We will have some wrecks there before people figure it out. Let’s hope they aren’t serious.

In other news, I’m very excited about the crush of visitors for this eclipse bonanza, which will, no doubt, add another layer of derring-do to the “roundy-run”. Tens of thousands of them are coming, and if you listen closely you can almost hear the determined swarm, like a cloud of locusts, buzzing somewhere just over the horizon.

I confess that I don’t understand why the eclipse is such a big deal. Without trying to be humbug about the whole thing, I just don’t get it. But then again, if Moses were making a surprise appearance at the Les Schwab amphitheater, I probably wouldn’t go.
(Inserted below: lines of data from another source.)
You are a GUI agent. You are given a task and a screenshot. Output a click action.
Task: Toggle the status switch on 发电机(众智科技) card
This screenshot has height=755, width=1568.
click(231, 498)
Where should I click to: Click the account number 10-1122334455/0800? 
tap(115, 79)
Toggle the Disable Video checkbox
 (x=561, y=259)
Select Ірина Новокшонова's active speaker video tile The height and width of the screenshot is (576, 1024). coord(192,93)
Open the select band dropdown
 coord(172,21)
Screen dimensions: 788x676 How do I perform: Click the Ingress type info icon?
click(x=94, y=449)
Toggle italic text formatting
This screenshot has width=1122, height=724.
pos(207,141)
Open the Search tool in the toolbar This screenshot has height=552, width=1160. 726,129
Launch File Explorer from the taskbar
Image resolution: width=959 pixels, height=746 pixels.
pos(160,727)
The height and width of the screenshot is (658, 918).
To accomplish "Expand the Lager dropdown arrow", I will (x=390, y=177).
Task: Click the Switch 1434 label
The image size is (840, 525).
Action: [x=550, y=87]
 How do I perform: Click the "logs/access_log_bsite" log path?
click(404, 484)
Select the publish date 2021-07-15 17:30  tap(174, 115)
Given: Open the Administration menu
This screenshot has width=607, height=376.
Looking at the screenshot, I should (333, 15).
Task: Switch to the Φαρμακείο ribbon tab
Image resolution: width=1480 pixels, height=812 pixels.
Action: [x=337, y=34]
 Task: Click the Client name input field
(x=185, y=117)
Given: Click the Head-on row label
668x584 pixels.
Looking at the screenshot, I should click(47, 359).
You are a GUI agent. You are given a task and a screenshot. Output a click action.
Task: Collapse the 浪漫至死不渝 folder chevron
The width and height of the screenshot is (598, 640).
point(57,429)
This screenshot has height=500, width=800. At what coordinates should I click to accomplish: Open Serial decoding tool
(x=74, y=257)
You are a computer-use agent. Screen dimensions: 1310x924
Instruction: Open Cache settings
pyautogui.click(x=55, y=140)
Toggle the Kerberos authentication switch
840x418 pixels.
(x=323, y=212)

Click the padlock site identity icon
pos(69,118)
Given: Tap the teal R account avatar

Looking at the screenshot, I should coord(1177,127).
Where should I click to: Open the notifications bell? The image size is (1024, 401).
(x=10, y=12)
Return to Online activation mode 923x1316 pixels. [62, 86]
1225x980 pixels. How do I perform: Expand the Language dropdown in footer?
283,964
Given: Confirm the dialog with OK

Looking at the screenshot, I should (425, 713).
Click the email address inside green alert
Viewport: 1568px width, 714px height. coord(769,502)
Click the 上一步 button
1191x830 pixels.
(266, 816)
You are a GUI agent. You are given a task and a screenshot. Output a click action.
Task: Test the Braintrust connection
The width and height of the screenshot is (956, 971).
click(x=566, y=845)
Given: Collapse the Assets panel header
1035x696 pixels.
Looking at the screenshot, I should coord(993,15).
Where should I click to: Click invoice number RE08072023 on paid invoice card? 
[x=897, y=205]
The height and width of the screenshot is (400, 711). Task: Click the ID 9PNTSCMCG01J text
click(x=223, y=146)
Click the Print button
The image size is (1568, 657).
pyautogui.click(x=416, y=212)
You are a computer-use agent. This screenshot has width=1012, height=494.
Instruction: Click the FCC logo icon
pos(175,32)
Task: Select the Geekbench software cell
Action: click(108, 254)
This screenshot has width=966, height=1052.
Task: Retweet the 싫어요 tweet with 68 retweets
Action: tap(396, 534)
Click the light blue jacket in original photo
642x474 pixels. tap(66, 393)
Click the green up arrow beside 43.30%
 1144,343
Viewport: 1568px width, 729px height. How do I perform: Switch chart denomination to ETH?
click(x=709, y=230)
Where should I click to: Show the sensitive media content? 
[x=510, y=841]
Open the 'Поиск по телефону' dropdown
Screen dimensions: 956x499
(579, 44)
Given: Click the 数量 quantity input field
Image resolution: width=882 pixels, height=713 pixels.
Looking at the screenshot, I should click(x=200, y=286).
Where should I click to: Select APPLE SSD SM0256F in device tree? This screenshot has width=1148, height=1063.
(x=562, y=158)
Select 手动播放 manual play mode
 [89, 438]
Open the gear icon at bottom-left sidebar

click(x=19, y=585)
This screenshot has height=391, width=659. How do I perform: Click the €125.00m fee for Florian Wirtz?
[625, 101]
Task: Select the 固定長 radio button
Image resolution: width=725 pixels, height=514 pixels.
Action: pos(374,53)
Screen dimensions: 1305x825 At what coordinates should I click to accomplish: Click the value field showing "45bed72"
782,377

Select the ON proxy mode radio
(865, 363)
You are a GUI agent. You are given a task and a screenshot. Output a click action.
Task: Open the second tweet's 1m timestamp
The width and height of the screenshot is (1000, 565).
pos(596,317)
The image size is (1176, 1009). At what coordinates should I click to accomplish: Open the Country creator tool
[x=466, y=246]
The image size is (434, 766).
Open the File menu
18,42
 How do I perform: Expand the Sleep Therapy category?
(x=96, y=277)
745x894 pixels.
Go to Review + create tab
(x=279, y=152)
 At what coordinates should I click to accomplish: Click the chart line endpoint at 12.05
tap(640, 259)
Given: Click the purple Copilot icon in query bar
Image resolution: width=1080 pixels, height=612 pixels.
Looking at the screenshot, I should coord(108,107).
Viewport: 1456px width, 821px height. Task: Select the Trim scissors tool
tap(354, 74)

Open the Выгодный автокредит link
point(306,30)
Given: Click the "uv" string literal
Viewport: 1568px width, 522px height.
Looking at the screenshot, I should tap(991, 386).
Not because I have anything against Moses, it’s just—you know—the behavior of crowds.

The other swell development in summer compression will be the Rainbow Family gathering out near John Day. A hippy flashmob of some 30,000 people chortling bongs, and banging on drums will—if they stick to tradition—spend a week or two trashing large portions of the National Forest, stealing from local stores, aggressively panhandling, and leaving environmental ruin in their wake. A more intrepid journalist than I did the math on the sheer tonnage of human waste left behind by the Living Light crowd, and the numbers are staggering.

I’ll spare you the truly disgusting details.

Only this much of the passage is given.